Google [...] did not make it to the highlights, despite opening up their PaLM model and rolling-out AI throughout their Google Workplace suite. Whether this is down to communication strategy or it is indicative of a fundamental issue with their AI-capabilities, Google was overshadowed by, amongst others, Midjourney v5, Anthropic Claude (Google-backed), Stanford Alpaca and of course OpenAI & Microsoft with GPT-4 and Microsoft 365 copilot
Not_Too_Fast March 17th 2023
One player that everyone almost discarded last year - including me - and really turned its ship around is Google. They've been playing catch-up for years and made many mistakes along the way. They've had very good models since the end of last year, but somehow managed to fumble every release; the woke image generation controversy was a culmination of fumbling, and a low-point in credibility. But the Gemini suite (API models) is a family of really capable models. All multimodal, with long context windows and cheap. In parallel, Google shipped really good open-source models, the Gemma suite, including a surprisingly good vision model (PaLI-Gemma). They recently created buzz with Deep Dive, a feature of their NotebookLM platform which summarizes documents into a podcast format where 2 virtual hosts discuss the documents. Deep Dive is probably just a feature that will attract users to NotebookLM, and users will likely stick around as the platform is underpinned by strong models and has a good UX. Read the candid feedback of the Product Lead (below) after users “jailbroke" NotebookLM, it's genuinely promising.
Google now has good products and is extremely aggressive on prices. The AI market has become a battleground of attrition, with Chinese players and VC-backed LLM-as-a-service providers initiating aggressive pricing strategies. However, competing against the tech giants (including Alibaba) seems untenable, even in the medium term. It's well known that OpenAI is burning billions of dollars annually with most queries likely served at a loss. Google, too, is undoubtedly bleeding cash as a result of the battle. Crucially, this isn't a fixed-cost breakeven problem; increased AI adoption is poised to exacerbate financial pressures, all the more if test-time compute becomes the norm. The tech giants' robust balance sheets and deep cash reserves indicate they're well-equipped for a protracted campaign. They will continue to heavily subsidize tokens simply because they can, not because they know that they will win. Against this backdrop, VC-backed businesses stand no chance. A prudent strategy for investment firms may be to pivot towards tangential investments in AI infrastructure, such as energy provision and data center technologies, to capture some of the value that Big Tech pours in these ecosystems.
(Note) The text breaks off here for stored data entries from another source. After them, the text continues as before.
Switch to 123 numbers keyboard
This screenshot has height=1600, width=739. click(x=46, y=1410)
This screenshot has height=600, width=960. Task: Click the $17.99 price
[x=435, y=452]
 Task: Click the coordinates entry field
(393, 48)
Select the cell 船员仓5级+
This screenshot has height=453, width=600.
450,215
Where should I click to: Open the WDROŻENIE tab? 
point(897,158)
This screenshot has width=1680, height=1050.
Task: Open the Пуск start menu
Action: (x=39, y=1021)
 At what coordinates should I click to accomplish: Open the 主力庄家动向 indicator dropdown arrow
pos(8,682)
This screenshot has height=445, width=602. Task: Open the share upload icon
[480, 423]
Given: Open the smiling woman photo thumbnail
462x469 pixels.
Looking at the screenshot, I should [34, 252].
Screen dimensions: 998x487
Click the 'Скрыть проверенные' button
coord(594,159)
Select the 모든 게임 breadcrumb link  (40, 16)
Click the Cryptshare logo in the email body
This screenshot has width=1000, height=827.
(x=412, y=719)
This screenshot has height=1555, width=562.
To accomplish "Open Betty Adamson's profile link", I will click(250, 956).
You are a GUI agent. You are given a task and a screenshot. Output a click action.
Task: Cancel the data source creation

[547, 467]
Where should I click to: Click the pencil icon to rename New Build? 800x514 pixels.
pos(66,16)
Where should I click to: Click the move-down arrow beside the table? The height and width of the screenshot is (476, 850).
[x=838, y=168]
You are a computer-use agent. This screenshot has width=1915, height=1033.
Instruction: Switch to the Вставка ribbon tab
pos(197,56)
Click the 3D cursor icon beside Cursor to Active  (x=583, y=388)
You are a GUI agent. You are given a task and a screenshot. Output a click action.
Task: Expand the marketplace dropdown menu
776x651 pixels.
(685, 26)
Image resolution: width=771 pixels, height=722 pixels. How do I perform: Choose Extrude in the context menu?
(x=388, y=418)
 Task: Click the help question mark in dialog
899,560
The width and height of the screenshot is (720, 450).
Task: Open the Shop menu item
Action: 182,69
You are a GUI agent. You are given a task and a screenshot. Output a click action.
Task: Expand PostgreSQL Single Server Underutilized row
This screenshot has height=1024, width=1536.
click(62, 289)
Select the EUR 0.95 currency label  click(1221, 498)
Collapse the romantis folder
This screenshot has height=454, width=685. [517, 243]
While startups leveraging state-of-the-art models will undoubtedly create value downstream, the paradigm shift brought about by AI makes predicting the exact nature and extent of this downstream effect very challenging.
PS : re NotebookLM
There's an interesting fact about the Deep Dive feature of NotebookLM: at least one other team at Google is working on a competing product, e.g., Illuminate. From an overall product perspective, Illuminate isn't as good as NotebookLM, but a key difference is also that a member of the NotebookLM team has been actively engaging with users on social media, taking feedback and sharing insights on their roadmap, on what's missing to release the next iteration, and on what they're trying to achieve. The product side of things is an important aspect, clearly overlooked by many AI labs (or teams within the labs), but it could be instrumental in determining the winners and losers of the AI race.